The study concluded that a growing number of coroners who follow federal standards for infant death investigations find that most babies are dying in avoidable accidents from unsafe sleeping environments and not from SIDS. Read the series online

How did you get started? (tip, editor assignment, etc.)
Database reporter Thomas Hargrove used the CDC files to test the effectiveness of a 2002 campaign by the Consumer Product Safety Commission warning parents of the "dangers of the adult bed" for infants. Despite the campaign (or because of it) the numbers of infants found to have suffocated in bed rose dramatically. Even odder, Florida reported three times more infant strangulations in 2004 than did California, even though California has nearly three times more infants. We decided the "Florida mystery" was sufficient grounds to launch a national reporting project.

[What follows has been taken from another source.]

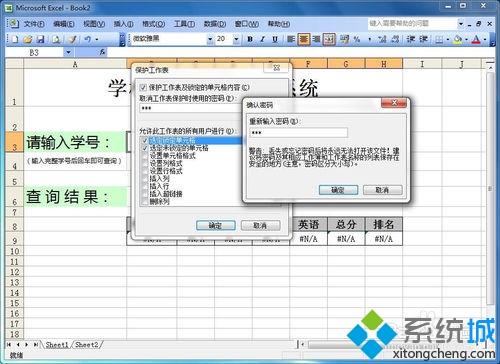Click the font color A icon
This screenshot has width=500, height=364.
coord(476,39)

What were the key sources? (people, documents, etc.)
We were given extraordinary access to the top policy makers on infant deaths: John Kattwinkel, chairman of the American Academy of Pediatrics SIDS Task Force, Carrie Shapiro-Mendoza, head of CDC's Sudden Unexpected Infant Death Investigation Task Force and Teri Covington, director of the National Center for Child Death Review. Primary data came from CDC's massive mortality database.

What was the biggest roadblock you had to overcome?
The worst headache came from the New York State Health Department, which refused to comment on why SIDS deaths declined by more than 90 percent from 1994 to 2004. After three months of silence, we decided to contact all 60 coroners' offices in the state of New York asking how many cases of SIDS cases they'd reported in 2004. Although only half were able to produce a count separate from state records, we documented that New York had at least double the official count of 23 SIDS deaths that year. State authorities were re-writing local diagnoses, changing most SIDS declarations to "death by cause or causes unknown." To this day, they have declined to say why.

Do you have any advice for journalists working on a similar story?
Patience. If you get a story that has the potential to save human lives, urge your editors to give you necessary time, perhaps months, to understand the issue and work to a solution.